Stanford scientists have identified tuberculosis (TB) epitopes preferentially recognized by T cells in patients who naturally resist or control TB infection. Targeting these epitopes for vaccine development could lead to effective vaccines for TB.

TB is a significant global health problem that has been worsening in recent years with 1.6 million deaths in 2021. Despite the high mortality caused by TB, many individuals that test positive for TB have no symptoms and do not spread the bacteria to others. These patients have a latent TB infection and their immune system were able to successfully control the TB infection. Additionally, some patients have had significant exposure to TB and are not only asymptomatic but also test negative for a TB infection. This suggests that these individuals remain uninfected or rapidly clear their infection early on following exposure. The adaptive immune systems of these patients have likely targeted a TB epitope which is highly effective and ideal antigen candidates for vaccine design.
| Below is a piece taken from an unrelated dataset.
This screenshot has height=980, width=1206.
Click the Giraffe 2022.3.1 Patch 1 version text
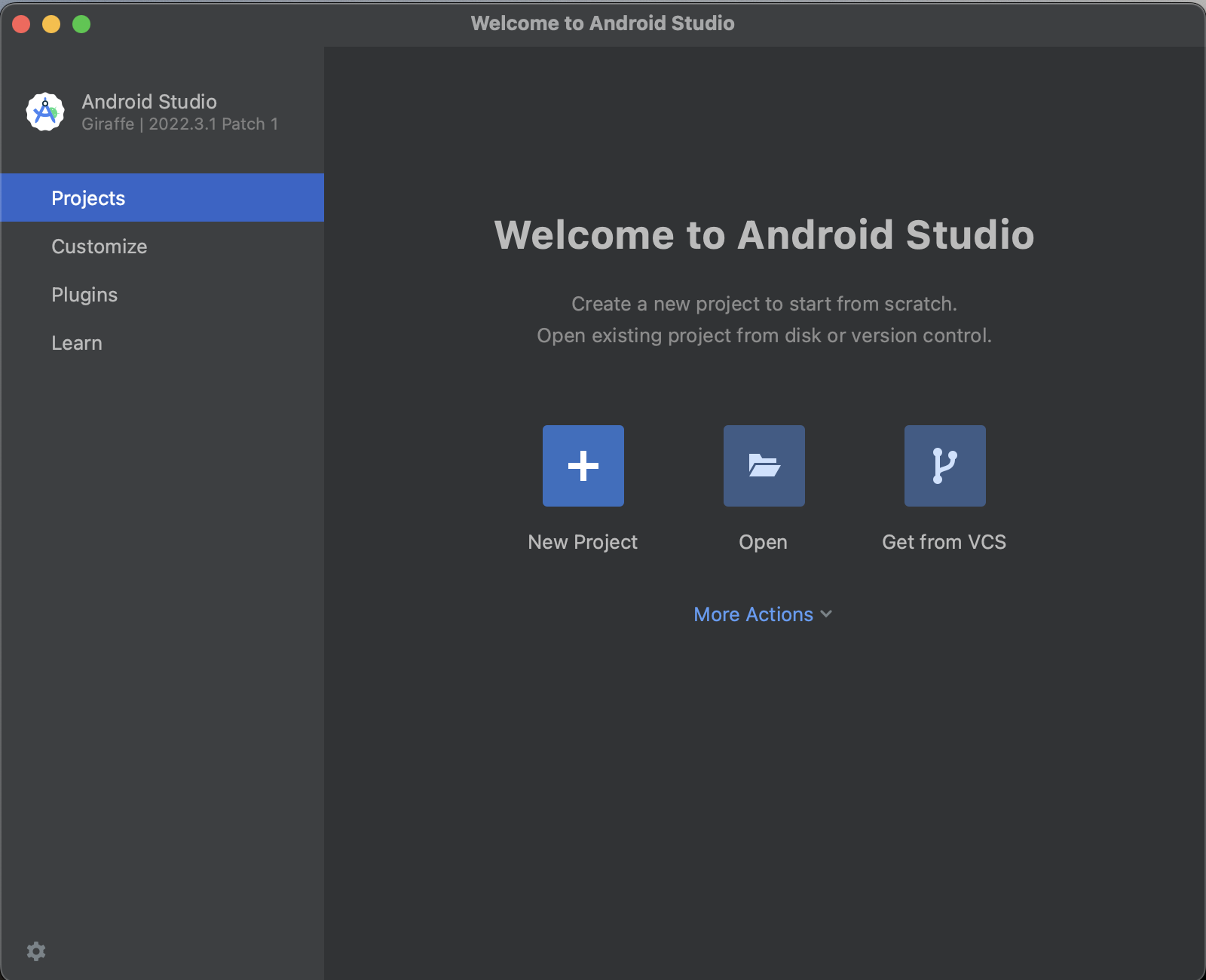(x=180, y=124)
A TB epitope that is recognized by CD4 T cells in patients that are naturally resistant to TB has been identified. Importantly, an improved antigen discovery library is expected to identify additional targets which could be highly relevant for TB vaccine design.

Stage of Development:

• Research:

  in vitro

• Continued research: in vitro validations of the T cell phenotype that recognizes the TB epitope; screening for additional TB epitopes.